Before I start with anything else, I apologize for the lack of writing. I work at a marketing agency and I just have not had much time for anything else recently. In fact, I haven’t been thinking much about economics at all. I’m stimulated when I read, and I haven’t found the opportunity to finish what I’m currently working through (The Order of Public Reason), so I’ve felt uninspired lately — I totally get where Nick Rowe is coming from, although my mean is well below his. Not being able to think or read about econ totally sucks, by the way!
I did, however, enjoy a “nice” economics discussion during last weekend’s Shabbat dinner. Someone asked me if I thought robots could ever completely replace workers. I said ‘no.’ I should have added the caveat that if it turns out the answer is ‘yes,’ we should all be quite happy about it. I, for one, am looking forward to the day that I no longer have to work, because we live in a world of superabundance. Of course, in order to imagine a world where robots replace the human labor force we have to assume superabundance, because as long as there’s something else to produce there’s always work to be done (and an income to make).

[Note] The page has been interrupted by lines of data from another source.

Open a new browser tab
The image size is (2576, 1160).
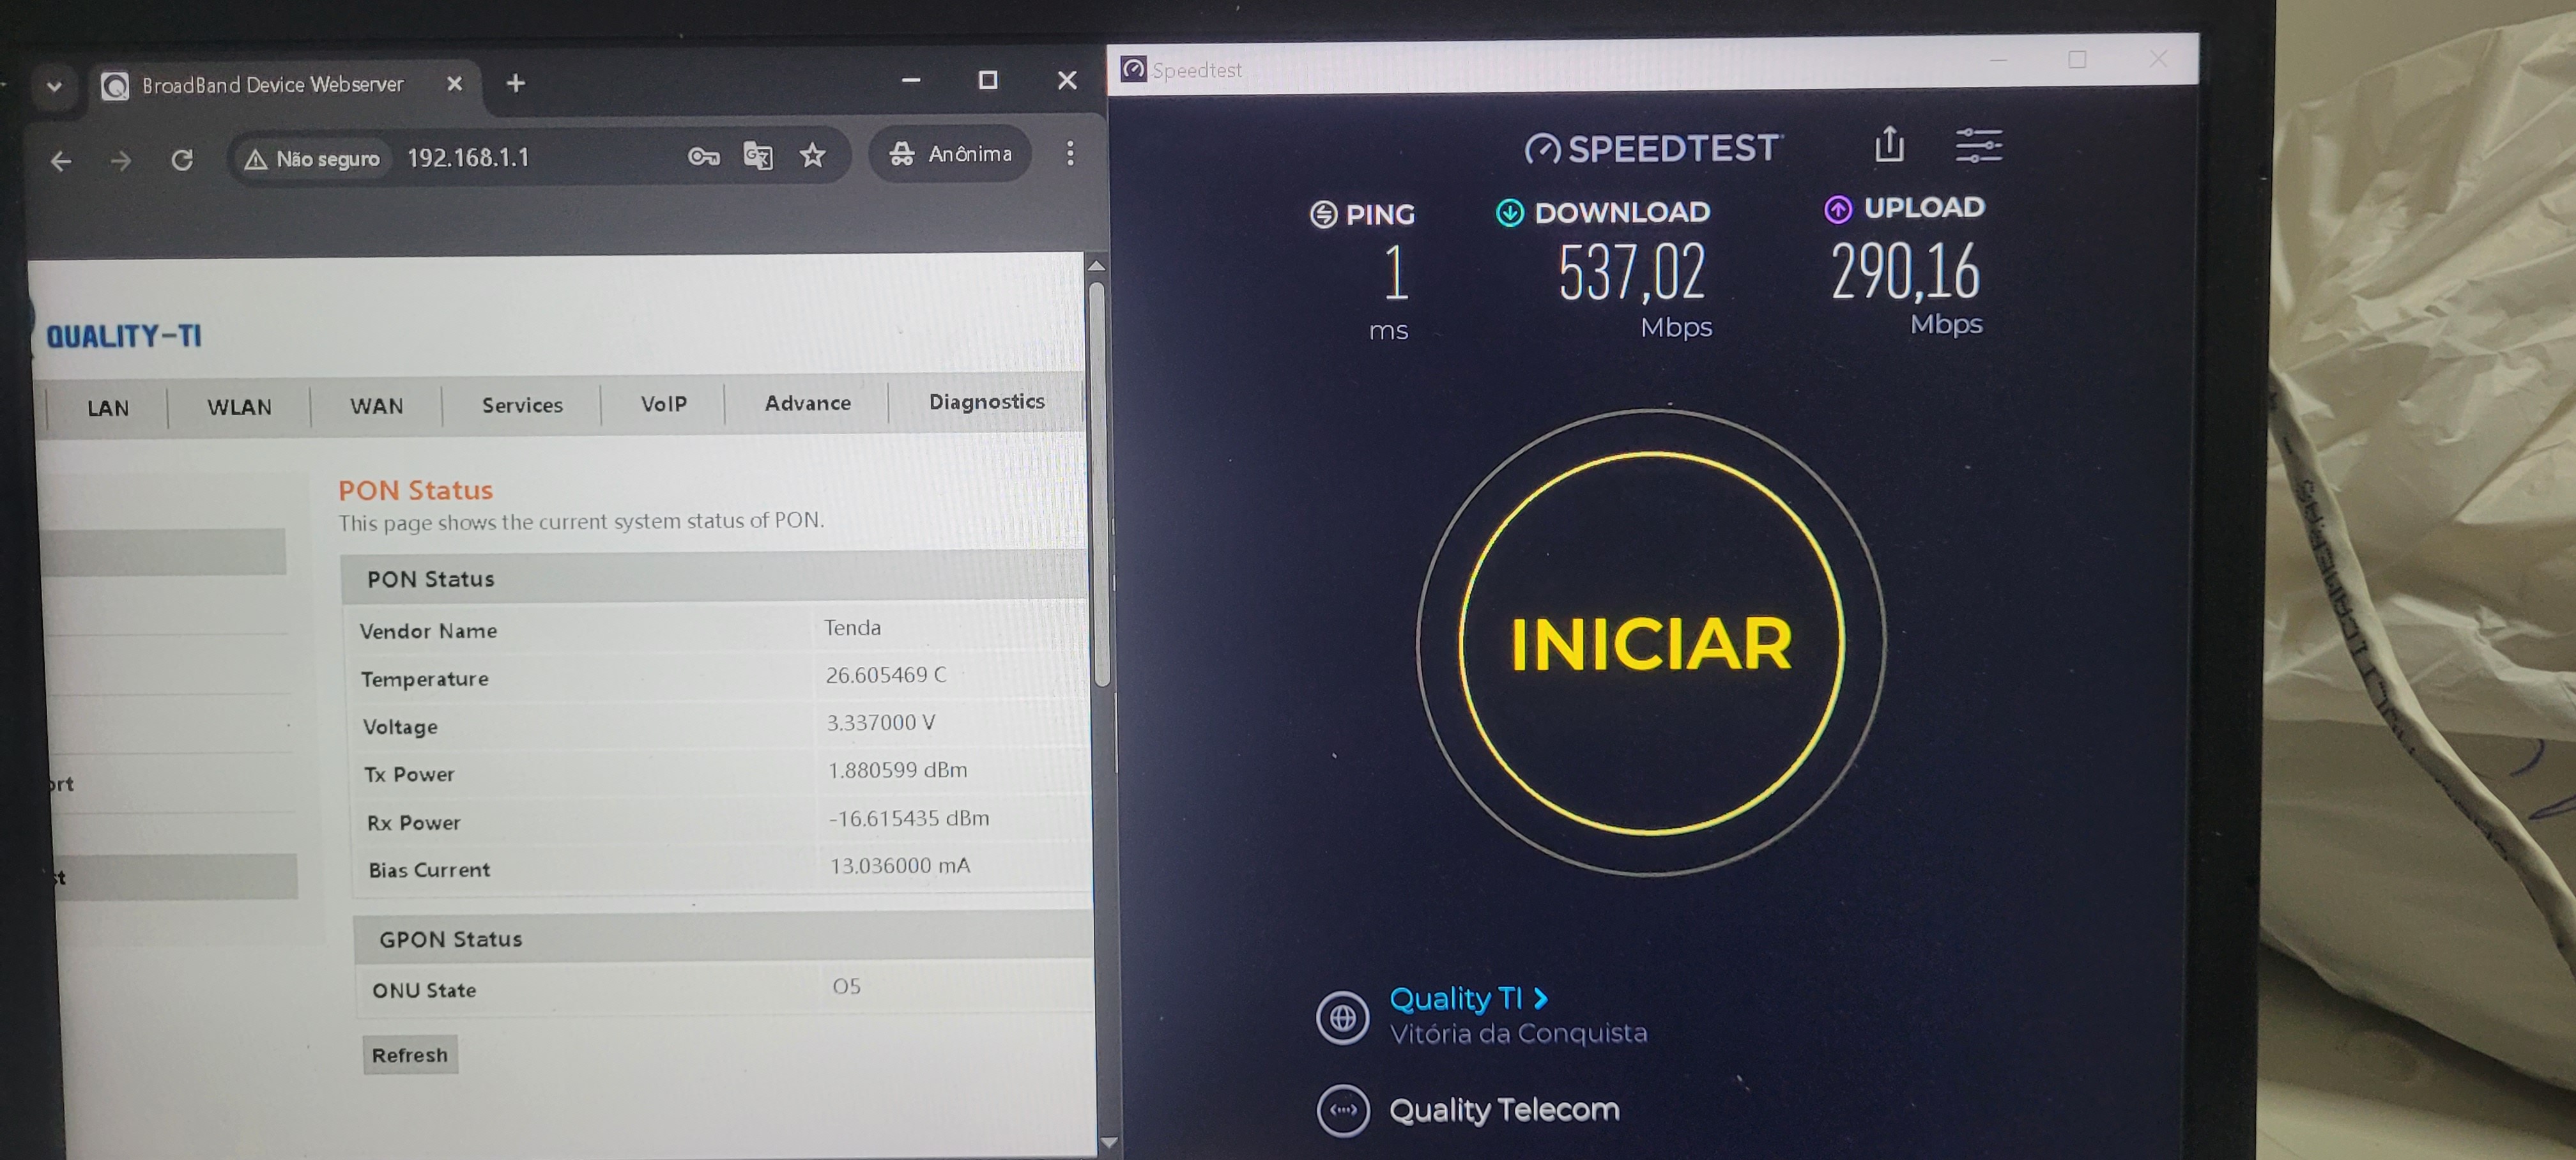click(516, 83)
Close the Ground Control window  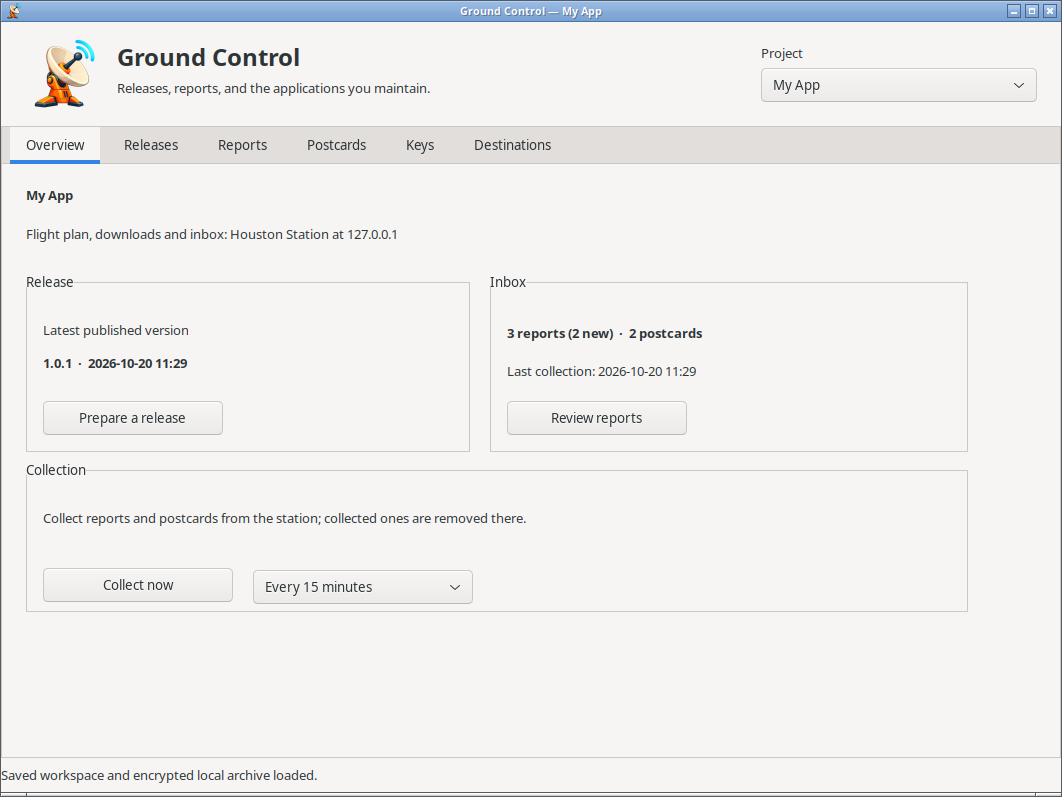[x=1049, y=11]
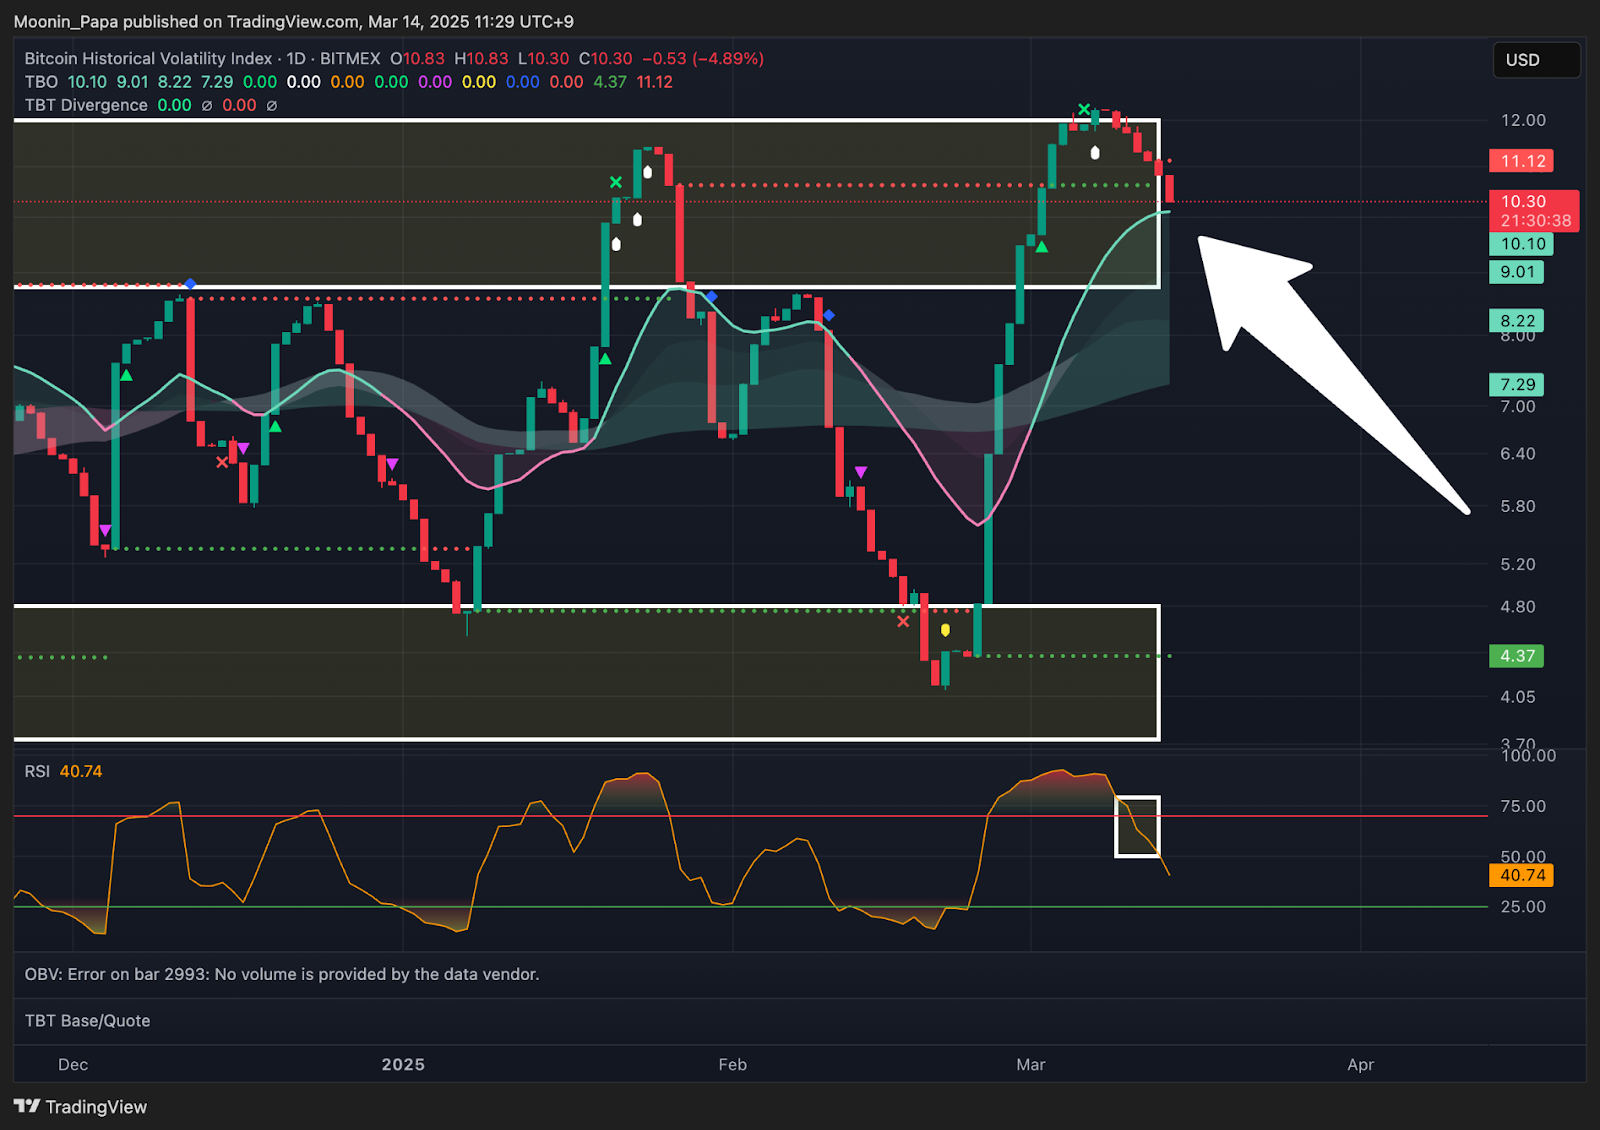Toggle the TBO indicator legend
1600x1130 pixels.
coord(41,82)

Bastiat put the case more-or-less like this. Does the home worker complain about replacing hand washing laundry with a washing machine? No, because that person now has time to do something else — the robot helped to complete two tasks within the same amount of time; it makes the home worker better off. The benefits of capital don’t stop at washing machines. The reason we employ machines is to increase our productivity and make us better off. The more we can produce, the more we can consume.
What about “labor saving capital?” Remember, there is a difference between partial and general equilibrium. McDonalds might have a touch-screen computer replace its cashiers, to reduce its payroll, but that doesn’t mean that there is nothing else that cashier can do. That person can find work as a construction worker, or a bus driver, or a graphic designer, or whatever that person can find a demand for. Maybe one day someone will create a program to auto-write premium website content, which allows marketing agencies to let go of all of their content writers. While writing no longer be a skill in demand, there are still many other types of jobs content writers can do — “worst case,” they can bag groceries.
The day humans no longer have work to do is the day we live in superabundance. What does superabundance mean? I believe human wants are limitless, but let’s say that there is a point of comprehensive satiation, defined as Y. As long as capital, or robots if you’d like, produce less than Y, say X, there are Y–X goods that still need to be produced. That’s the stuff that humans can produce. Suppose X is a very large number which is actually not that far off from Y. To make it clearer, what if capital produced 95 percent of economics goods and humans only the other five? We can all agree that it would be pretty awesome if we had machines doing most of the work for us, so that we can enjoy the combined fruits of “our” (robots don’t need to consume, after all — Bender aside). At the point where capital produces Y, we have reached superabundance; there is nothing else we want. It’s what Nirvana would be if the Buddhists were materialists.
I’m all for robots taking our jobs. It makes us better off, because it allows us to consume more than we previously could (we can consume more for the same amount of labor we expend). What’s unfortunate is that we’re still a long way off from being completely replaced by robots in the labor force. Although, I did overhear my company talking about replacing its content writers with content generators (is there a content generator that writes as well as a trained copywriter?). What I find surprising, in any case, is that only one person at the Shabbat table agreed with me on this.